§ TASK REQUIREMENTS:
Rewrite the entire listing below, replacing "Where should I click to" with "Where do I click to" wherever it occurs and leaving everything else unchanged.

§ Stored dataset items:
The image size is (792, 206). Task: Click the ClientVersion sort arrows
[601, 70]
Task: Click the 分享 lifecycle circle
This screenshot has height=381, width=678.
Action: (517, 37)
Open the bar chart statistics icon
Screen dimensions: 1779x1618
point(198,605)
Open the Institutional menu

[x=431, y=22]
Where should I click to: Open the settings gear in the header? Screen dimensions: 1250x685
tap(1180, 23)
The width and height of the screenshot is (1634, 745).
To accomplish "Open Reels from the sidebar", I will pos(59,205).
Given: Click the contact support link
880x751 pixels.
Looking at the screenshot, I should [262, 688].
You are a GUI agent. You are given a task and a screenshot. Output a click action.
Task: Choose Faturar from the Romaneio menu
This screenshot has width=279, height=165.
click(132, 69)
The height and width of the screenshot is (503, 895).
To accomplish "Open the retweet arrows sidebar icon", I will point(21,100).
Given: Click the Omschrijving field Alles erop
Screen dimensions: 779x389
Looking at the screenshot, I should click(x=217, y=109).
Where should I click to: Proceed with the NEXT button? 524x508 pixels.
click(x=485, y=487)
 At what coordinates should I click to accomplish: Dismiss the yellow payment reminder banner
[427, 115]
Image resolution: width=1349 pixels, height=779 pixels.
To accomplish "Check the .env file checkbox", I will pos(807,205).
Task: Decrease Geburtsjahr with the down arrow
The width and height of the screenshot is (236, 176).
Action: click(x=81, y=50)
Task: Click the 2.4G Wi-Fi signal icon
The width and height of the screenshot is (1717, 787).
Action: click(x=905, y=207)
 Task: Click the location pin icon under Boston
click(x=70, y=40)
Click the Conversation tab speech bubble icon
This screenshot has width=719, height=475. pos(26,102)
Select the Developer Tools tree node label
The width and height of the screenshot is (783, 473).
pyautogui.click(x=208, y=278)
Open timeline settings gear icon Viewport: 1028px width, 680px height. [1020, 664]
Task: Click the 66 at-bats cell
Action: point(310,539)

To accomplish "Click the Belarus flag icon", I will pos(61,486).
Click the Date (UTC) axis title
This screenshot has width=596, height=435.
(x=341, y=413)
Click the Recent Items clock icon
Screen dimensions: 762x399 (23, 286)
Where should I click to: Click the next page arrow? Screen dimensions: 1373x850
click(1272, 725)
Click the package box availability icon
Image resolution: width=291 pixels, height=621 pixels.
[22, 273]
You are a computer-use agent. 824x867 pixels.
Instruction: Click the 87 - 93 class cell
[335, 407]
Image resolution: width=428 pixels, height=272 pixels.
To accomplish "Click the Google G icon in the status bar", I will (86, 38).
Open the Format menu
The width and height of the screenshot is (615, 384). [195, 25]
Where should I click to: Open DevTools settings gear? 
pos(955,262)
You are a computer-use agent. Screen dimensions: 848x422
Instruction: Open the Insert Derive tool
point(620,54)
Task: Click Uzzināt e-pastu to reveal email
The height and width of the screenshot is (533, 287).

§ FINAL RESULT:
The image size is (792, 206). Task: Click the ClientVersion sort arrows
[601, 70]
Task: Click the 分享 lifecycle circle
This screenshot has height=381, width=678.
Action: (517, 37)
Open the bar chart statistics icon
Screen dimensions: 1779x1618
point(198,605)
Open the Institutional menu

[x=431, y=22]
Where do I click to: Open the settings gear in the header? Screen dimensions: 1250x685
tap(1180, 23)
The width and height of the screenshot is (1634, 745).
To accomplish "Open Reels from the sidebar", I will pos(59,205).
Given: Click the contact support link
880x751 pixels.
Looking at the screenshot, I should [262, 688].
You are a GUI agent. You are given a task and a screenshot. Output a click action.
Task: Choose Faturar from the Romaneio menu
This screenshot has width=279, height=165.
click(132, 69)
The height and width of the screenshot is (503, 895).
To accomplish "Open the retweet arrows sidebar icon", I will point(21,100).
Given: Click the Omschrijving field Alles erop
Screen dimensions: 779x389
Looking at the screenshot, I should click(x=217, y=109).
Where do I click to: Proceed with the NEXT button? 524x508 pixels.
click(x=485, y=487)
 At what coordinates should I click to accomplish: Dismiss the yellow payment reminder banner
[427, 115]
Image resolution: width=1349 pixels, height=779 pixels.
To accomplish "Check the .env file checkbox", I will pos(807,205).
Task: Decrease Geburtsjahr with the down arrow
The width and height of the screenshot is (236, 176).
Action: click(x=81, y=50)
Task: Click the 2.4G Wi-Fi signal icon
The width and height of the screenshot is (1717, 787).
Action: click(x=905, y=207)
 Task: Click the location pin icon under Boston
click(x=70, y=40)
Click the Conversation tab speech bubble icon
This screenshot has width=719, height=475. pos(26,102)
Select the Developer Tools tree node label
The width and height of the screenshot is (783, 473).
pyautogui.click(x=208, y=278)
Open timeline settings gear icon Viewport: 1028px width, 680px height. [1020, 664]
Task: Click the 66 at-bats cell
Action: point(310,539)

To accomplish "Click the Belarus flag icon", I will pos(61,486).
Click the Date (UTC) axis title
This screenshot has width=596, height=435.
(x=341, y=413)
Click the Recent Items clock icon
Screen dimensions: 762x399 (23, 286)
Where do I click to: Click the next page arrow? Screen dimensions: 1373x850
click(1272, 725)
Click the package box availability icon
Image resolution: width=291 pixels, height=621 pixels.
[22, 273]
You are a computer-use agent. 824x867 pixels.
Instruction: Click the 87 - 93 class cell
[335, 407]
Image resolution: width=428 pixels, height=272 pixels.
To accomplish "Click the Google G icon in the status bar", I will (86, 38).
Open the Format menu
The width and height of the screenshot is (615, 384). [195, 25]
Where do I click to: Open DevTools settings gear? 
pos(955,262)
You are a computer-use agent. Screen dimensions: 848x422
Instruction: Open the Insert Derive tool
point(620,54)
Task: Click Uzzināt e-pastu to reveal email
The height and width of the screenshot is (533, 287).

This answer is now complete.